>> begin Supplied entries

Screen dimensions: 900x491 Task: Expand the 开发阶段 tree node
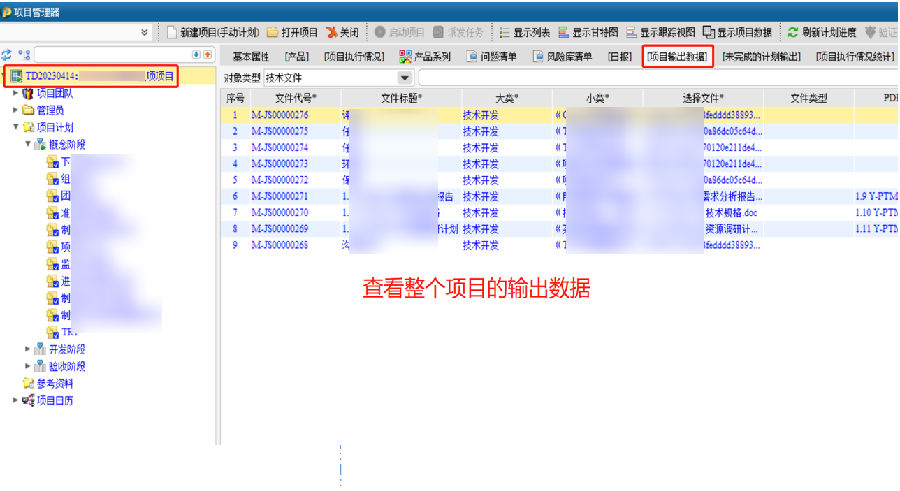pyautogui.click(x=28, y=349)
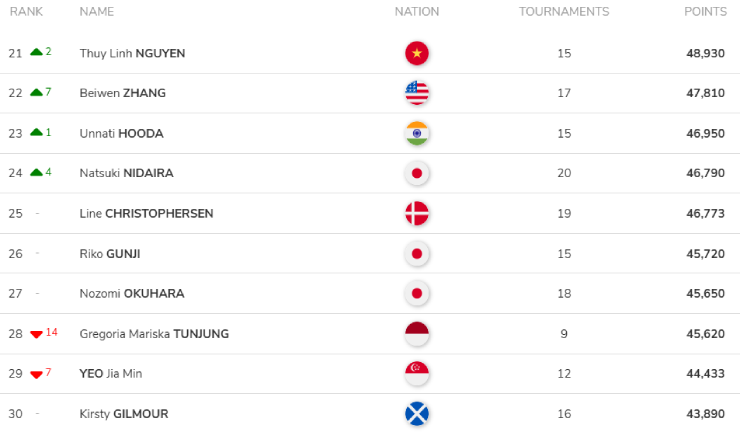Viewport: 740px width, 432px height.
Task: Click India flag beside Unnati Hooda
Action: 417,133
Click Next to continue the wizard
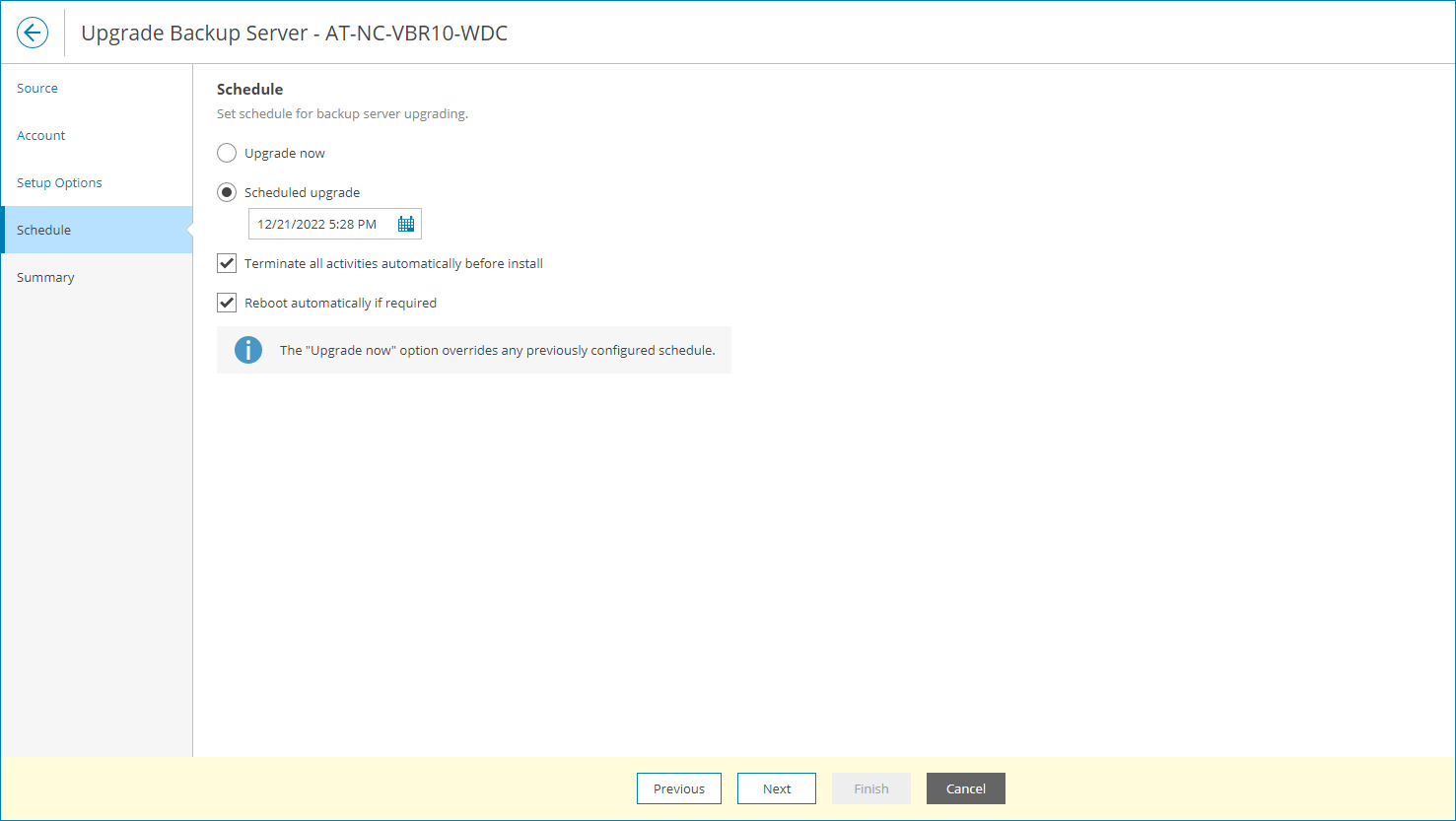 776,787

>> end Supplied entries

Task to carry out
Render every line of the records above as a numbered list. Skip blank lines and leave the pictures out.

Exercise result
1. Screen dimensions: 900x491 Task: Expand the 开发阶段 tree node
2. pyautogui.click(x=28, y=349)
3. Viewport: 740px width, 432px height.
4. Task: Click India flag beside Unnati Hooda
5. Action: 417,133
6. Click Next to continue the wizard
7.  776,787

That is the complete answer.